WASHINGTON (AP) — La peligrosa ola de calor que ha pulverizado los récords de marzo en todo el suroeste de Estados Unidos es más que otro episodio pasajero de clima extremo. Es la más reciente muestra de un nuevo nivel de clima extremo que ocurre cada vez con más frecuencia a medida que se intensifica el calentamiento del planeta.
Expertos indicaron que los mortales extremos meteorológicos sin precedentes, que a veces se producen en momentos anómalos y en lugares inusuales, ponen a más personas en peligro.
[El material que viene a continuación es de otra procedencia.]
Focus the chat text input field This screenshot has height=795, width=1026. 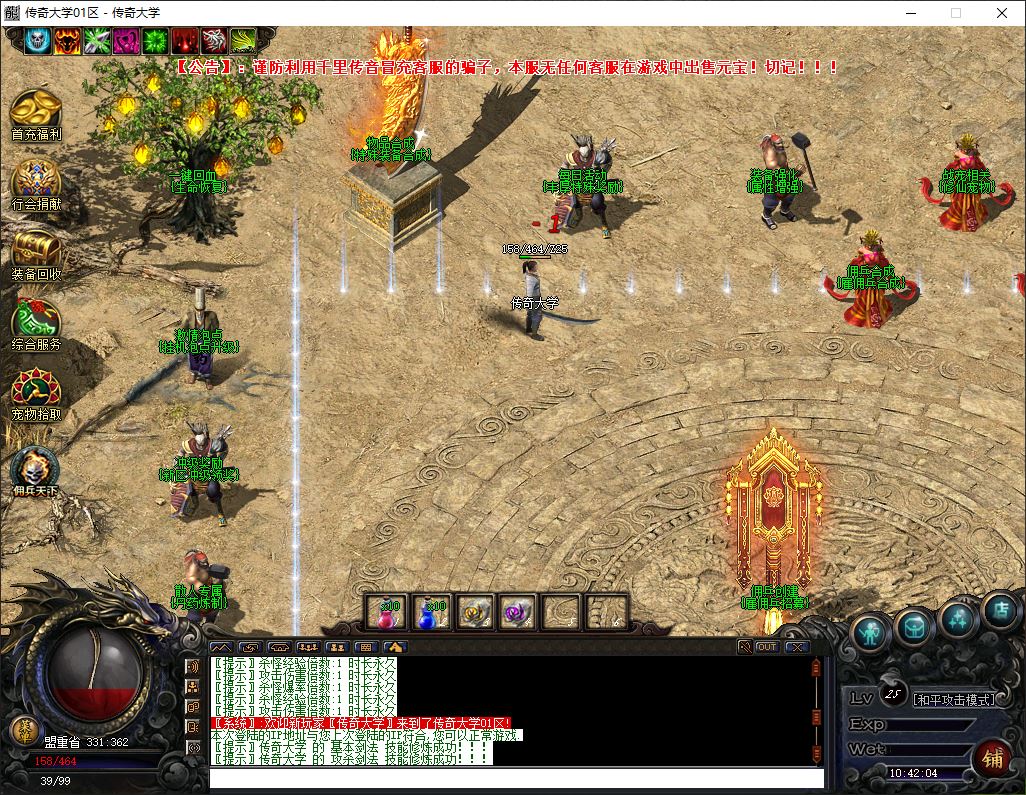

Por ejemplo, el suroeste estadounidense está acostumbrado a lidiar con el calor letal, pero no con tantos meses de anticipación, incluido un registro de 43,3 Celsius (110 grados Fahrenheit) en el desierto de Arizona que el jueves destrozó el récord de la temperatura más alta registrada en marzo en Estados Unidos.
“Así es como se ve el cambio climático en tiempo real: extremos que van más allá de los límites que alguna vez creímos posibles”, afirmó el climatólogo Andrew Weaver, de la Universidad de Victoria. “Lo que antes eran eventos sin precedentes ahora son rasgos recurrentes de un mundo que se calienta”.
El calor de marzo habría sido prácticamente imposible sin el cambio climático causado por el ser humano, según un informe publicado el viernes por World Weather Attribution, un grupo internacional de científicos que estudia las causas de los fenómenos meteorológicos extremos.
Más de una docena de científicos, meteorólogos y expertos en desastres consultados por The Associated Press ubicaron la ola de calor de marzo en una especie de clasificación ultraextrema, junto con eventos como la ola de calor del noroeste del Pacífico de 2021, las inundaciones de Pakistán de 2022 y los mortales huracanes Helene, Harvey y Sandy.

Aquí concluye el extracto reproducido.